The 60% of the polled in the 2017 Construction Manager BIM survey agreed in the huge challenge the collaboration means to their projects


Published: 29/06/2017

Country: United Kingdom

The UK industry needs to embrace BIM Level 2 along all the supply and demand chain by the year 2020 in order to fulfill the government's Construction 2025 proposals. However, there's still a lot of work to do regarding collaboration, a pending subject for all the actors of the sector. Let's work together, then! 

Dr. Anne Kemp, chair of the UK BIM Alliance, explains there is two kind of industries. On one hand, we can find the "well-being ones" (or first BIM adopters) lead by the mandate for all the public sector projects, but with a new sophisticated way of using the tools and methodology. On the other hand, we find the "needy ones" that could be around the 90% (around 1.5 million workers) of the industry, that work mainly for SMEs and don't have resources enough to bet for larger projects. Maybe, we're being too presumptuous about this distance between both of them, but we can assure there is a gap still to be filled. Now, with the government's intention to jump from Level 2 to 3, we're afraid this distance will explode substantially.

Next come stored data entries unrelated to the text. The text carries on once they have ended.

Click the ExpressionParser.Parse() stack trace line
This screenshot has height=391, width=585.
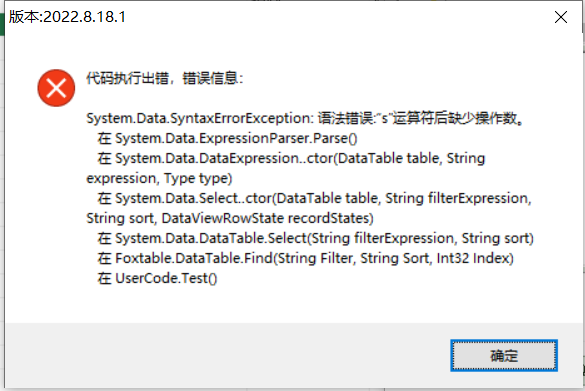(x=227, y=138)

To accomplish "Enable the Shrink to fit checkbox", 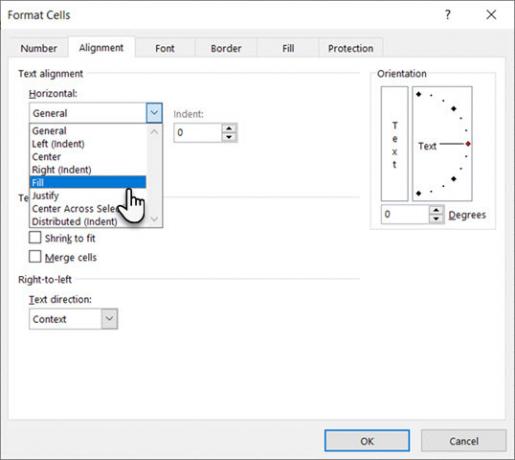I will [35, 238].
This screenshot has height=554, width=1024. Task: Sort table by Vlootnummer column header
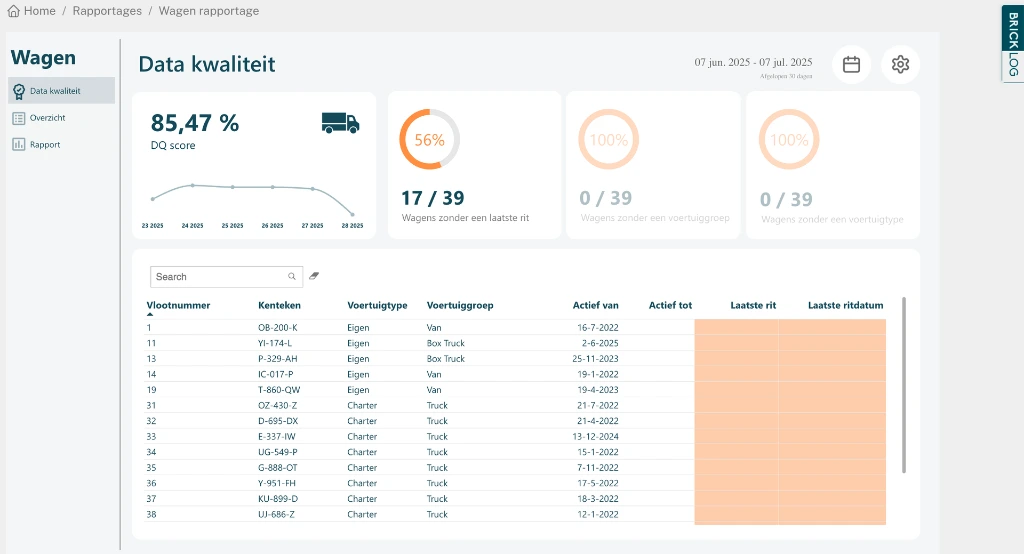coord(178,305)
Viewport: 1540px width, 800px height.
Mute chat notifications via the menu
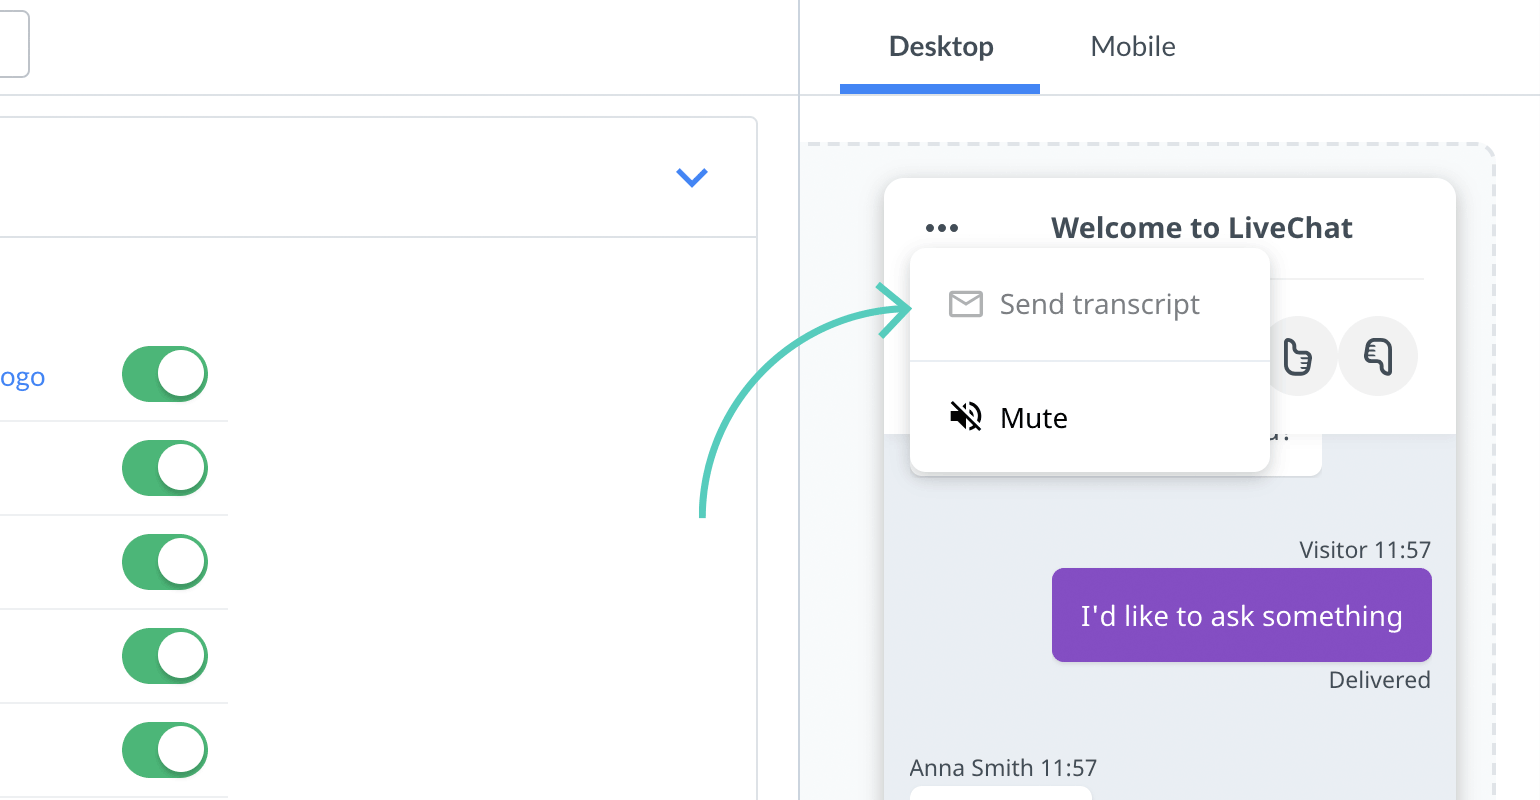1033,417
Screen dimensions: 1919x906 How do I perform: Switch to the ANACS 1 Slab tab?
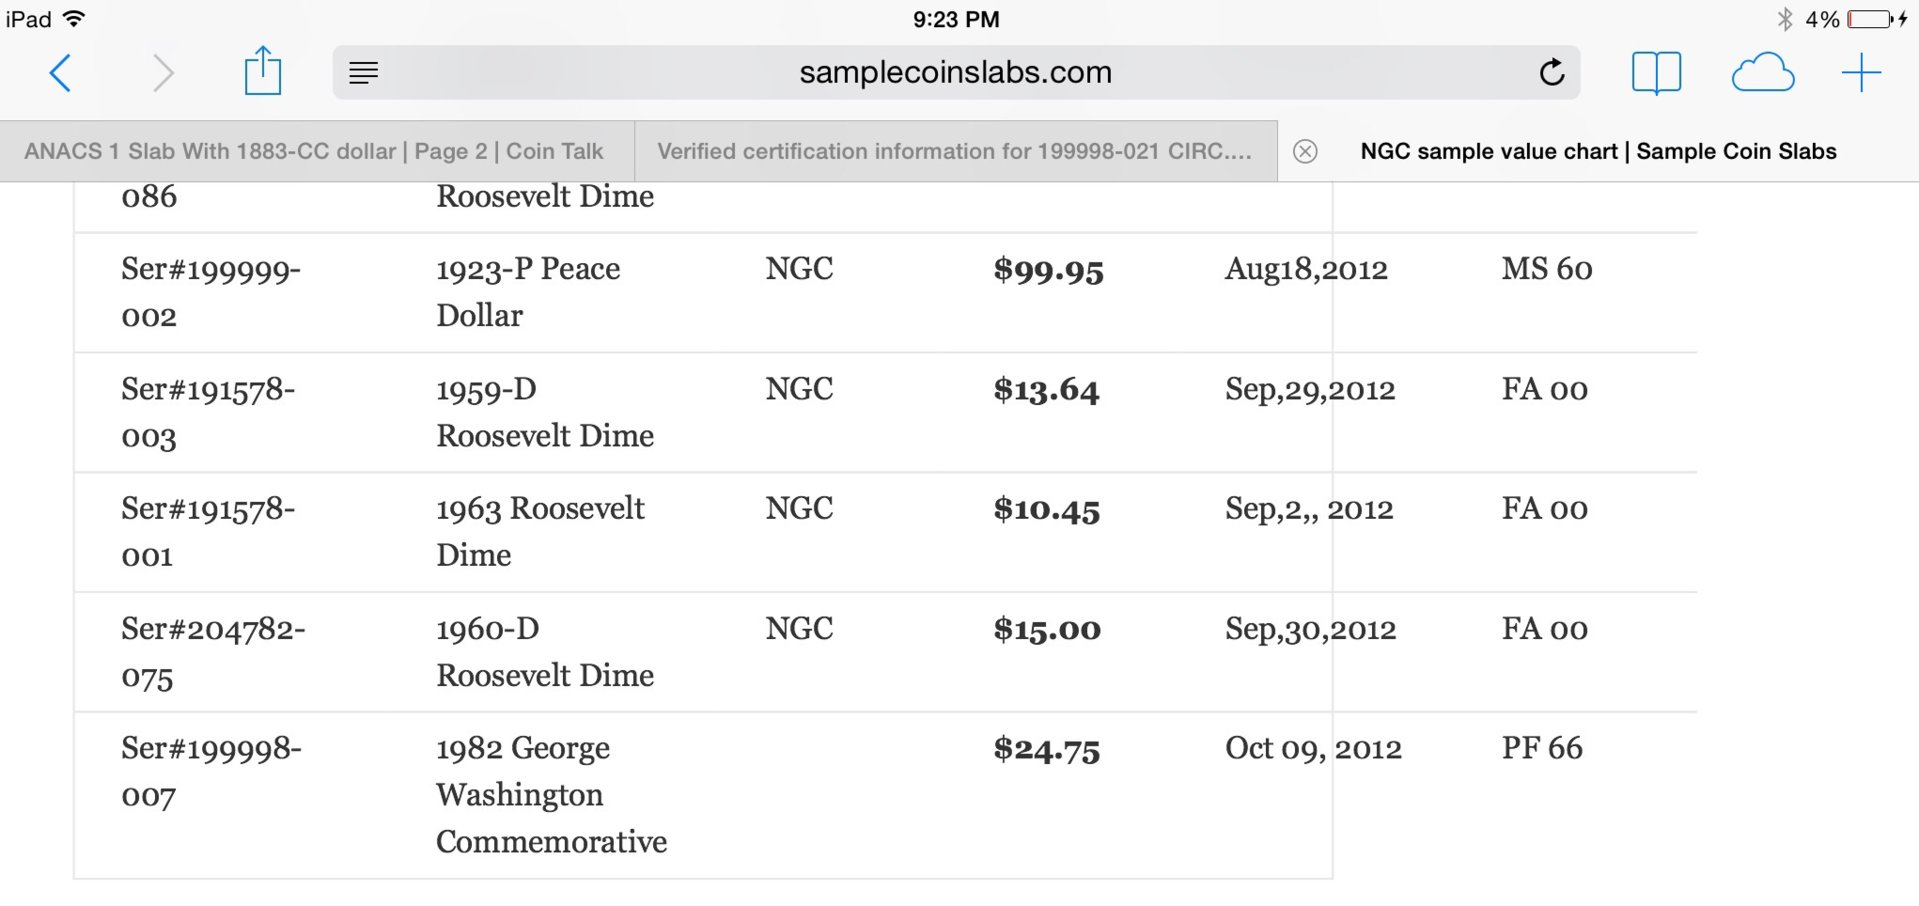[314, 151]
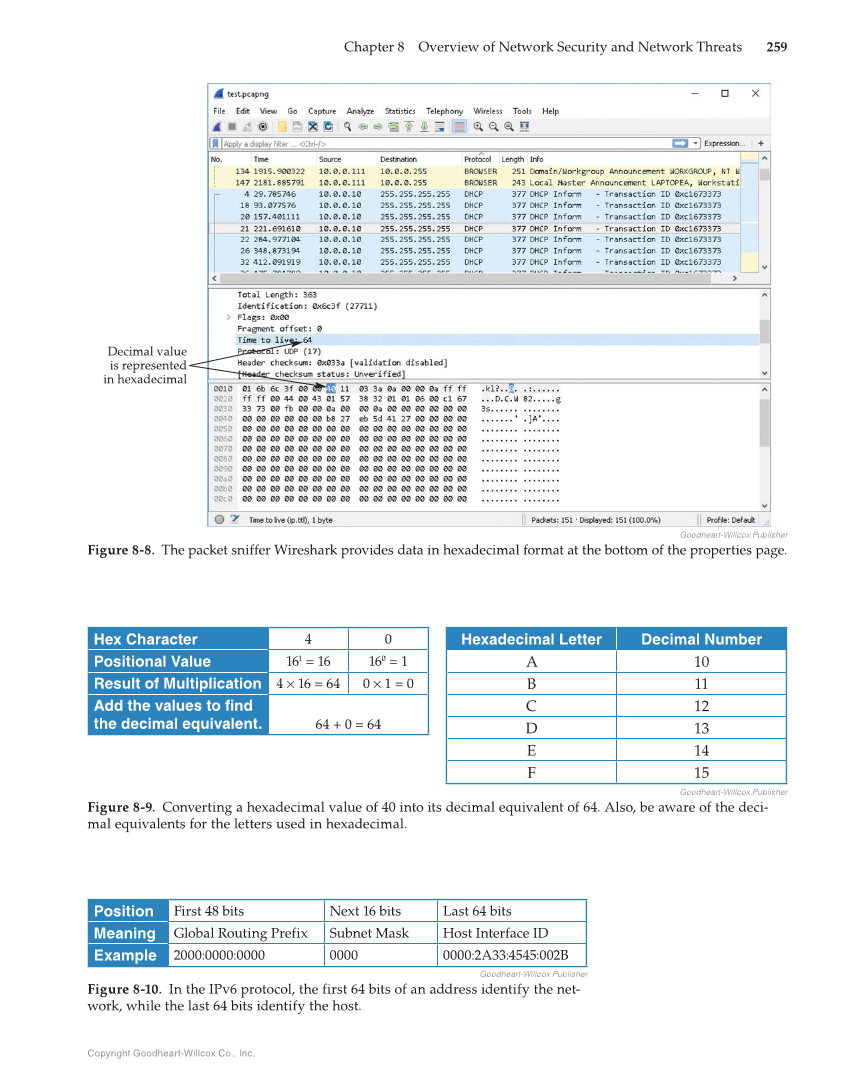Click the Protocol column header to sort
849x1087 pixels.
click(x=478, y=159)
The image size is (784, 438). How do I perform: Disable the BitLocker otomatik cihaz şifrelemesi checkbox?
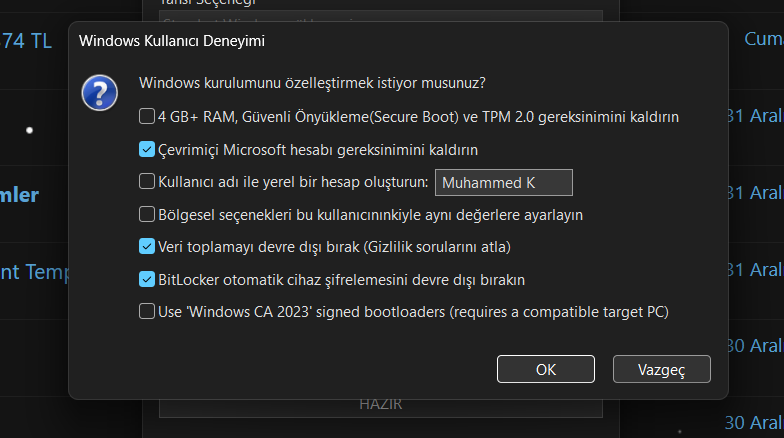[x=146, y=279]
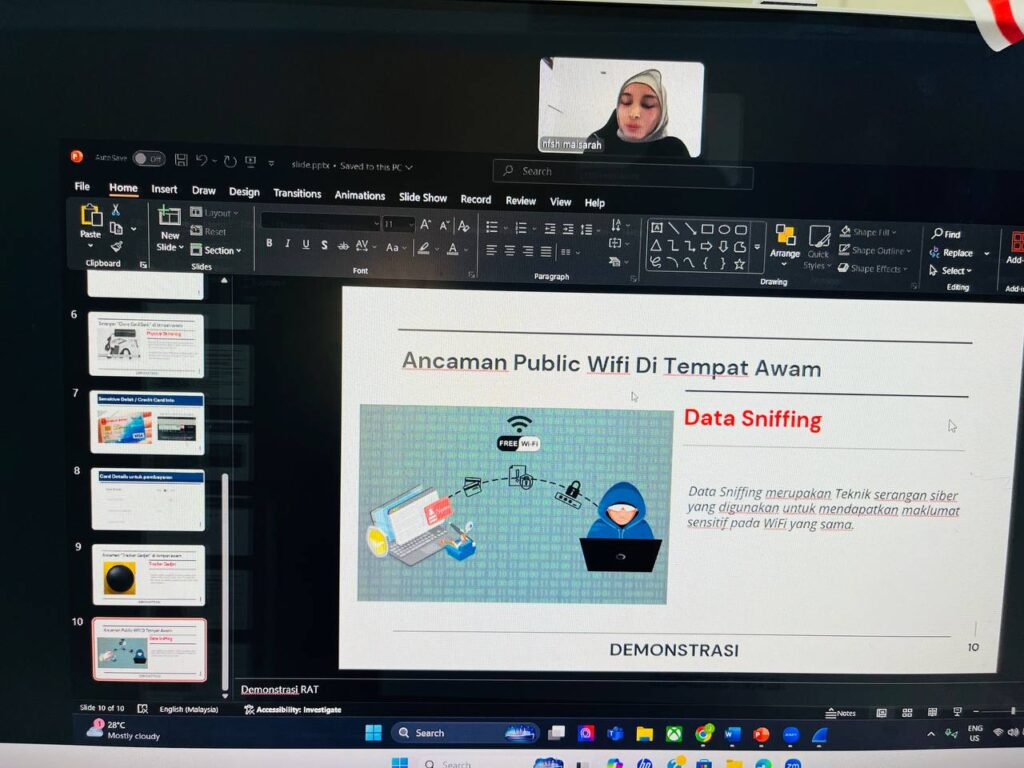Click the Windows Start icon
1024x768 pixels.
[x=373, y=733]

There is where the new UK BIM Alliance steps in, to make sure the whole industry embraces the BIM Level 2 and becomes the new way of business in three years to go. 

Small and medium-sized enterprises, the engine for the standardization of BIM

There's still a lot of mistrust about BIM in the small businesses and firms. But, why? It is true that a digital transformation needs to be done in order to survive in the industry. As long as they are on Facebook, they buy in Amazon or play music in Spotify, they have to modernize their workflows as well. The benefits are a lot, but the initial expense to adopt it are still holding them back. Among the future improvements, we're talking about cost and time reducing, better clash detections and a wide range of possibilities to explore a better and sustainable building constructions. But it doesn't stop there. The benefits go on along the lifecycle of the actives, offering new and improved perks never seen before.

After all these benefits waiting for us, the main question to be asked now is... what is the problem? What aspect is holding the industry back? We have the industry that takes care of the 3D designs and the tools to manage information and the software brings a new range of specific information never seen before, could we be facing a problem of attitude? Is it the work between partners and the suppliers the real challenge? 

Initially, BIM laid at the upstream reaches of a project, the actors (mainly architects and engineers) developed a wide range of protocols that didn't match the construction teams working down the line. Therefore, we have reached a cul-de-sac regarding BIM conversation, too technical and complicated and not focused in the valued proposition. The UK BIM Alliance has reached the conclusion in their paper BIM in the UK: Past, Present and Future, that BIM has been adopted more as a part of the design phase than a wide open information managing system, not optimized and integrated into a digital transformation strategy.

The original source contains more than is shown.